Ruin Explorer
Legend
Disagree strongly, relative to other editions of D&D.Interesting. Outside of optimizing party tactics and character build optimization I always found playing through 4e combat to have a rather low skill ceiling - as in high skilled play mattered very little in the outcomes. What tended to matter most was the character builds.
But it does rely hard on the DM creating scenarios which require the PCs to use tactics, and on using the DMG2 monster math. If builds mattered more it means you were either dealing with players who aren't good at tactics, or, more likely, the players didn't need to use them the monsters were inherently too easy and/or the DM was putting the PCs in scenarios which were basically trivial. It was easy for this to happen if you didn't adhere closely to the guidelines re: encounter-building - not just in CRs or whatever they were called, but in terms of numbers, roles of monsters, terrain and so on. If the DM wasn't playing the monsters tactically that would also cause tactics to be less-needed.
A lot of 3PP and even some WotC adventures fell down pretty hard here, and in other people's games I rarely saw the guidelines followed, or encounters designed in such a way as to encourage tactical play (4E did have good advice on this, albeit the initial monster math was flawed). You could see a drastic difference between say, me or my wife DMing, who both followed the guidelines closely, set up tactical scenarios, and played the monsters tactically, and one of our friends, who just ran 4E like it was 3E, basically, and wasn't afraid to have a one-role encounter full of too-weak monsters that he just basically walked directly at he PCs lol. I mean, it was viable, but yeah it didn't make for any tactics beyond "do as much DPR as possible to get these guys down".
In 1/2/3E there tends to be little skilled or tactical play in combat. The skill, where present, tends to be more in pre-combat. I.e. setting up a good enough ambush, preparing the right spells, knowing when to rest, etc. 3E was a mess because its CR system actively deceived the DM, too. It was literally worse than useless. Eyeballing was considerably more accurate. 4E was the first edition of D&D to stress at the table tactical combat, and whilst the skill threshold might be lower than say, an actual wargame, it was vastly higher than previous editions. 5E dialled back from this and move more towards the older approach, whilst retaining a superficial appearance of tactical combat and some limited elements of it.
I can't, off-hand, think of any RPG that comes particularly close to 4E on this.
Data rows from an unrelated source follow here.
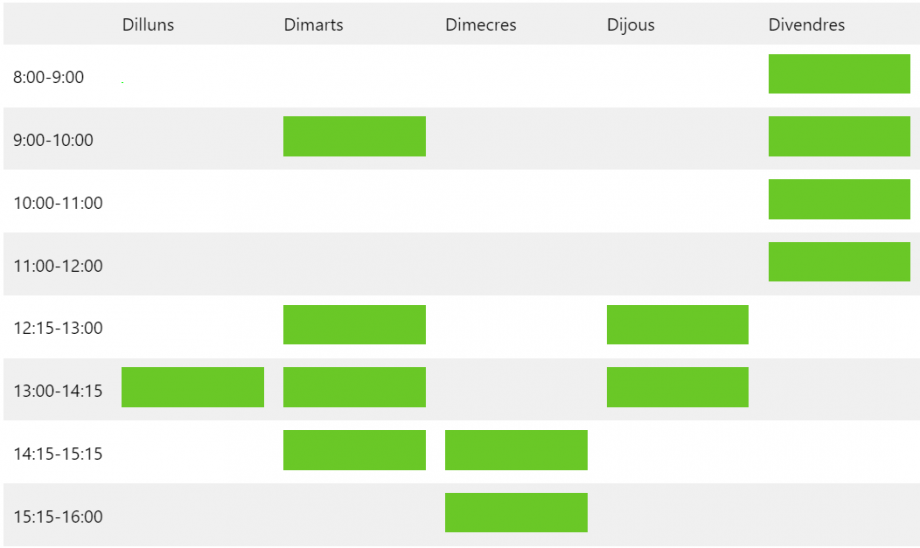Click the Dijous 12:15-13:00 green block

[x=678, y=324]
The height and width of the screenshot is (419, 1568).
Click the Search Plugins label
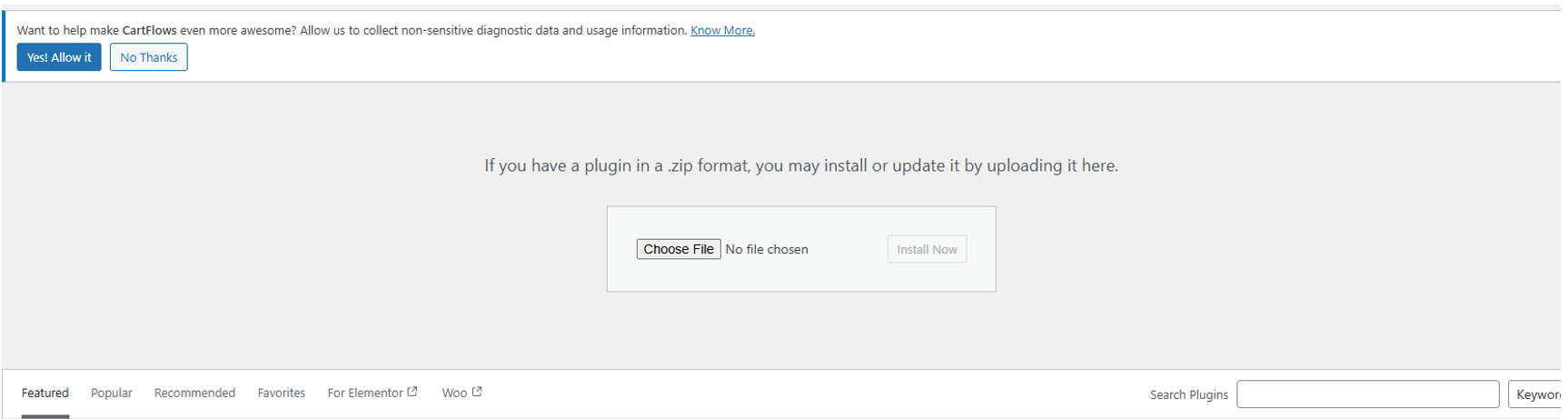pos(1188,394)
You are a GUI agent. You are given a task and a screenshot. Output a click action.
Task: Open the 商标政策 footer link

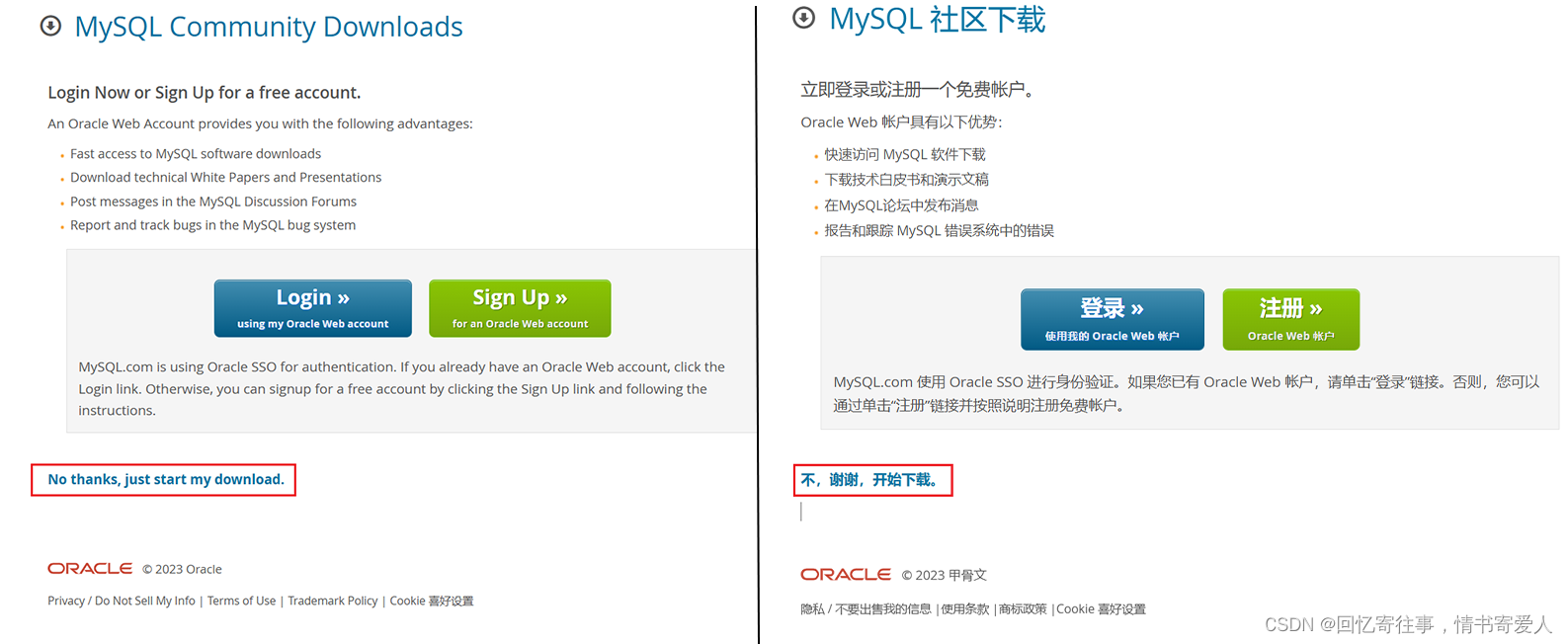pyautogui.click(x=1023, y=609)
Even if you did think skill mattered "less" than it should in 4E, it certainly mattered more than any other RPG I can think of, and ludicrously more than previous editions of D&D.
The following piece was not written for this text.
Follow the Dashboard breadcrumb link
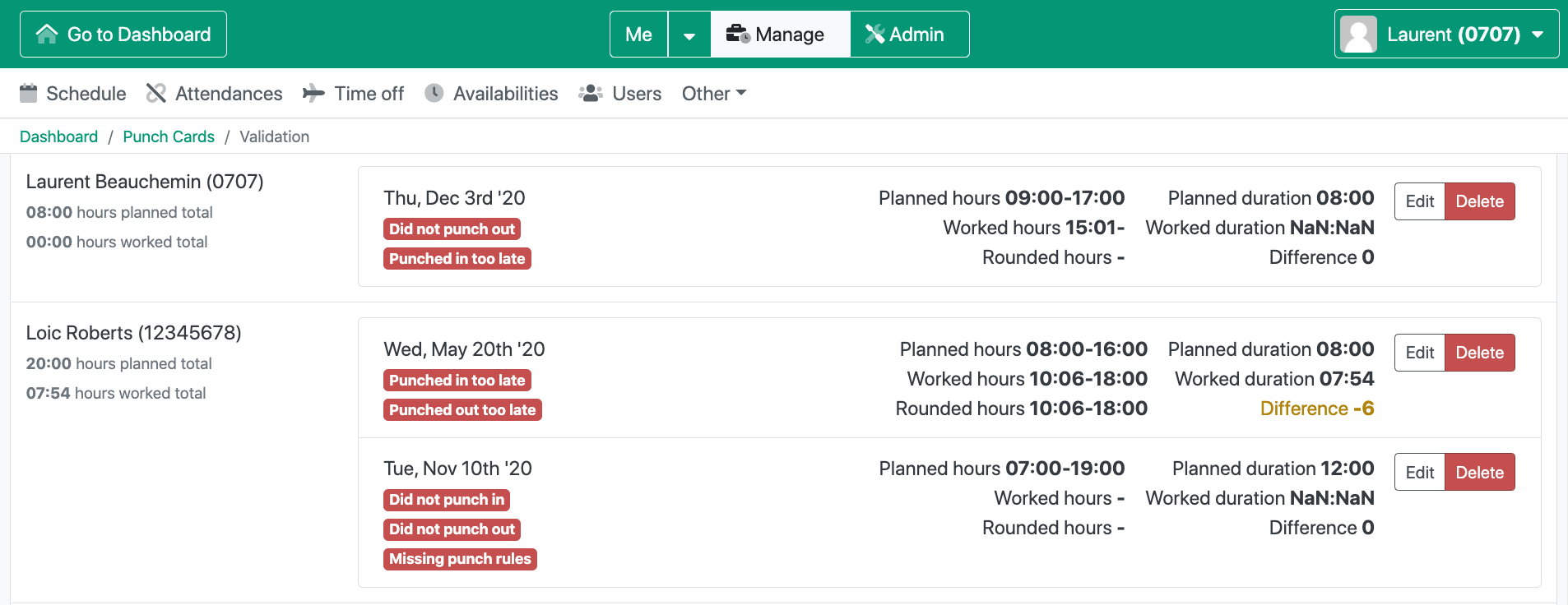This screenshot has height=605, width=1568. pyautogui.click(x=58, y=136)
Conversely, strategy mattered less and I wonder if this is what you mean. In earlier editions, pre-battle strategy could often basically win encounters before you even took part in them. In 4E, your pre-battle decisions mattered considerably less, because of the lack of incredibly powerful spells/items and so on relative to the general abilities of PCs/monsters. So 4E allowed PCs to stumble into situations then have a good tactical fight, but wasn't great for preparation-focused players. Of course prep-focused players totally break 5E, which is almost worse.
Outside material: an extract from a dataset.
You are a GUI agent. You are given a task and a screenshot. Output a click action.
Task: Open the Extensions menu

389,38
EDIT - WAIT! There is one "mainstream-ish" TT RPG that matches or exceeds 4E here - the fairly recent Lancer which has basically two modes, a fairly free-form RPG (albeit better handled than any edition of D&D) and combat, which is basically a tactical wargame, and has indeed been described as "4E with mechs" because it has considerable similarities. I think it commits a bit harder than 4E though.